Parameter of the Box-Cox transform.
ell_travel_time = Beta('lambda_travel_time', 1, -10, 10, 0)
Coefficients of the power series.
square_tt_coef = Beta('square_tt_coef', 0, None, None, 0)
cube_tt_coef = Beta('cube_tt_coef', 0, None, None, 0)
Function calculation the power series.
def power_series(the_variable: Expression) -> Expression:
"""Generate the expression of a polynomial of degree 3
:param the_variable: variable of the polynomial
"""
return (
the_variable
+ square_tt_coef * the_variable**2
+ cube_tt_coef * the_variable * the_variable**3
)
Train travel time
Linear specification.
linear_train_tt = TRAIN_TT_SCALED
Box-Cox transform.
boxcox_train_tt = boxcox(TRAIN_TT_SCALED, ell_travel_time)
Power series.
power_train_tt = power_series(TRAIN_TT_SCALED)

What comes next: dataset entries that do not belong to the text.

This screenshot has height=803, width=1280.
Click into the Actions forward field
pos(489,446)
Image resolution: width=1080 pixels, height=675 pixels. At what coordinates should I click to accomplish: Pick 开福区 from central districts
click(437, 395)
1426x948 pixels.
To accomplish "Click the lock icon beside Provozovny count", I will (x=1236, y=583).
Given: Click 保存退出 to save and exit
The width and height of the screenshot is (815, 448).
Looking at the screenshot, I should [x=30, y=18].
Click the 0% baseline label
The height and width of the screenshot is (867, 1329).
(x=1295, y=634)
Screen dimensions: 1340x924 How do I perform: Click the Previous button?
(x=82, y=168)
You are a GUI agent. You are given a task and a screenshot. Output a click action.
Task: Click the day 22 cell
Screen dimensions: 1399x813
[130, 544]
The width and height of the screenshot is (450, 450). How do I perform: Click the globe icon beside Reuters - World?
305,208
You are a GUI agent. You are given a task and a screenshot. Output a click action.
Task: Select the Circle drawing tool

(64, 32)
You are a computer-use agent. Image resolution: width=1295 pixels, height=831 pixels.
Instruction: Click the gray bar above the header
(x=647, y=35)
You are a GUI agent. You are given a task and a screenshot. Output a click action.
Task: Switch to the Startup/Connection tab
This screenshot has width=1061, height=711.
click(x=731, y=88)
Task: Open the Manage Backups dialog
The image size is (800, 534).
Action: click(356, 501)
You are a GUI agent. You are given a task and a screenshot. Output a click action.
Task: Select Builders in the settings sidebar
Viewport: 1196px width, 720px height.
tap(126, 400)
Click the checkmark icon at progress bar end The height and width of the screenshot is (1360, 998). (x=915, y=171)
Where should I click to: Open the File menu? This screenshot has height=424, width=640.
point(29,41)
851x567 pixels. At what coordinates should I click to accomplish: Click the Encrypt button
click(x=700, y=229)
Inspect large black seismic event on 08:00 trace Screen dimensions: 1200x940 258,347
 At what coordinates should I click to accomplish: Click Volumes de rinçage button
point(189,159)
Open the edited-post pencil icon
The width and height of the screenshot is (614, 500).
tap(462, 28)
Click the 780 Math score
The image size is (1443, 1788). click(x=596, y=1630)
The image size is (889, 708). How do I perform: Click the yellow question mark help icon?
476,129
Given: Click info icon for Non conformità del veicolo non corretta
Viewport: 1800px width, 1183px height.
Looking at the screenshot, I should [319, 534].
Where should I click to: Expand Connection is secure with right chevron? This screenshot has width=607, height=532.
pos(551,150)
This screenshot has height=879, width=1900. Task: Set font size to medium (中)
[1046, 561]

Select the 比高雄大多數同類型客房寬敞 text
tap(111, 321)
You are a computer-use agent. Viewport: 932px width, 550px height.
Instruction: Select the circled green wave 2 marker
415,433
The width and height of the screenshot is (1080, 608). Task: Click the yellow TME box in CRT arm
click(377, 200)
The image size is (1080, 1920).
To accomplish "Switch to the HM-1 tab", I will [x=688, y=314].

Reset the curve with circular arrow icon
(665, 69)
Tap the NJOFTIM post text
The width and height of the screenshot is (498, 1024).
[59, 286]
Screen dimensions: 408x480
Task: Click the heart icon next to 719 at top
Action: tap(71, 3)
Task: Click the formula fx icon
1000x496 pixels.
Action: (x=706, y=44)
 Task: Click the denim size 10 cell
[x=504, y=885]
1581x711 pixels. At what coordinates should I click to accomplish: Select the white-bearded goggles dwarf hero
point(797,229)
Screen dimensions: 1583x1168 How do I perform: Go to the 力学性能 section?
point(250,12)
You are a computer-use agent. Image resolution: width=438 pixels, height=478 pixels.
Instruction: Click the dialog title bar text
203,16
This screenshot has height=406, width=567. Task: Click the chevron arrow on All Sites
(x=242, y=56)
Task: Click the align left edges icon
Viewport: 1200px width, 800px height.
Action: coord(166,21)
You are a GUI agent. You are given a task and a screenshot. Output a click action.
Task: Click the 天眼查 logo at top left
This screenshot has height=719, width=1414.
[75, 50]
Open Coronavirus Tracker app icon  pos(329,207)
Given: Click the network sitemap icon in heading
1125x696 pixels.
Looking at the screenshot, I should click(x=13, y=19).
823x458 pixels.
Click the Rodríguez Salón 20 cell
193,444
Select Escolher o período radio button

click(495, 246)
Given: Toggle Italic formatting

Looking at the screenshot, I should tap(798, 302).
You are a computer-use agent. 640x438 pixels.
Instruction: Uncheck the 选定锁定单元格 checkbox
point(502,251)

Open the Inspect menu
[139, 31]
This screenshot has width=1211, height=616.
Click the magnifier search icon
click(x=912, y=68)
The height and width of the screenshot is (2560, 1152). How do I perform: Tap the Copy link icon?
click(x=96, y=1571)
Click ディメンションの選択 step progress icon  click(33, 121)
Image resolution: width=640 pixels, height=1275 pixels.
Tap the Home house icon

Definition of the catalog.
train_tt_catalog = Catalog.from_dict(
catalog_name='train_tt_catalog',
dict_of_expressions={
'linear': linear_train_tt,
'boxcox': boxcox_train_tt,
'power': power_train_tt,
},
)
Swissmetro travel time
Linear specification.
linear_sm_tt = SM_TT_SCALED
Box-Cox transform.
boxcox_sm_tt = boxcox(SM_TT_SCALED, ell_travel_time)
Power series.
power_sm_tt = power_series(SM_TT_SCALED)
Definition of the catalog. Note that the controller is the same as for train.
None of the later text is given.